This article is written by a student writer from the Her Campus at UCF chapter and does not reflect the views of Her Campus.
Birth control always seemed to carry a stigma. Back in high school, the only conversations I ever heard about it were negative, stories about weight gain, mood swings, and depression. Honestly, it scared me away from even considering it.
For me, my periods were regular, not heavy, and pretty manageable, but many of my close friends weren’t as lucky. They dealt with painful, unpredictable periods that interfered with their daily lives. A few of them went on birth control to regulate their cycles. After a few months, they were dealing with new issues, including tight jeans, nausea, and irritability. Watching them struggle only confirmed what I already believed: birth control wasn’t worth it.
A few years later, I was in a serious relationship and birth control was on my mind again, along with every horror story I’d ever heard. My mom warned me once again about her own negative experience, which didn’t help. But the more I read into it, the more I realized the narrative around birth control is rarely balanced. Not everyone had a bad experience with it. Some people actually liked their birth control as they felt more in control of their bodies and their lives because of it.

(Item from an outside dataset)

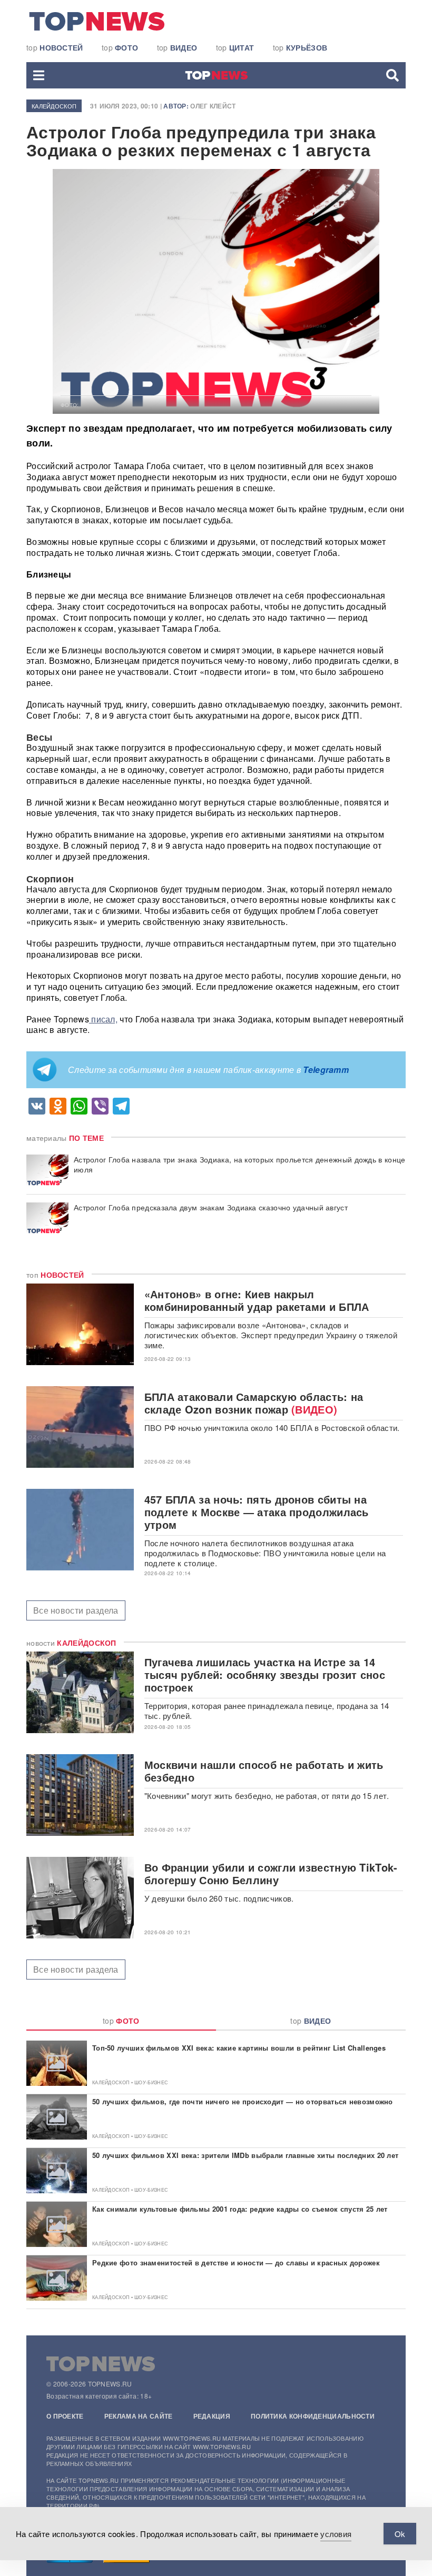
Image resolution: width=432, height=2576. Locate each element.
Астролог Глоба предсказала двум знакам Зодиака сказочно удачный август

When my boyfriend moved to Pennsylvania for school, I decided to use distance as an opportunity. I wanted to try birth control on my own terms, without pressure or expectations. If I didn’t like how I felt, I could stop before ever becoming sexually active. So, I booked an appointment with my OB/GYN and started the pill.

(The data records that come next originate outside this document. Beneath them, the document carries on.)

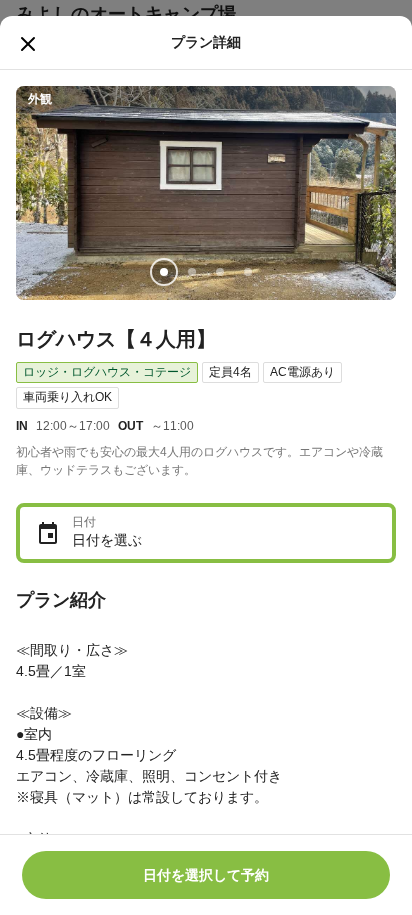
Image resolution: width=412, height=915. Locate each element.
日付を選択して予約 (206, 875)
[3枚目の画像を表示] (220, 272)
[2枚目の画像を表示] (192, 272)
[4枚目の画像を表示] (248, 272)
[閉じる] (28, 44)
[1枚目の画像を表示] (164, 272)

From day one, I set an alarm for 7 p.m. and haven’t missed a pill since. I paid close attention to my body, my mood, and my skin, checking in with myself often. To my surprise, none of the horror stories came true. I didn’t gain weight. I didn’t feel moody or off. Instead, my skin cleared up, my cycle stayed consistent, and when my boyfriend and I eventually reunited, sex was a whole new experience.
Along my birth control journey, my mindset around safe sex evolved. Taking the pill wasn’t just about preventing pregnancy but also gave me a sense of control over my cycle and my choices. It encouraged me to be more intentional about understanding my body and communicating openly with my partner. While my boyfriend and I don’t use condoms, we prioritize transparency, regular testing, and ongoing conversations about sexual health. For us, that’s what safe and responsible sex looks like.
Of course, not everyone has a smooth experience. I’ve definitely been one of the lucky ones. The list of potential side effects is long, and everybody reacts differently. For me, birth control has only brought positives: clearer skin, a better sex life, and less worry about an unplanned pregnancy. But that doesn’t mean it’s the right choice for everyone. What I’ve learned through all this is that no one’s experience will look exactly the same.
At the end of the day, I think everyone deserves to explore their options to decide what feels best for them. Whether your goal is lighter periods, reduced cramps, or simply feeling more in control of your sex life, let it be your own journey. Do your research, talk to your doctor, and most importantly, listen to your body.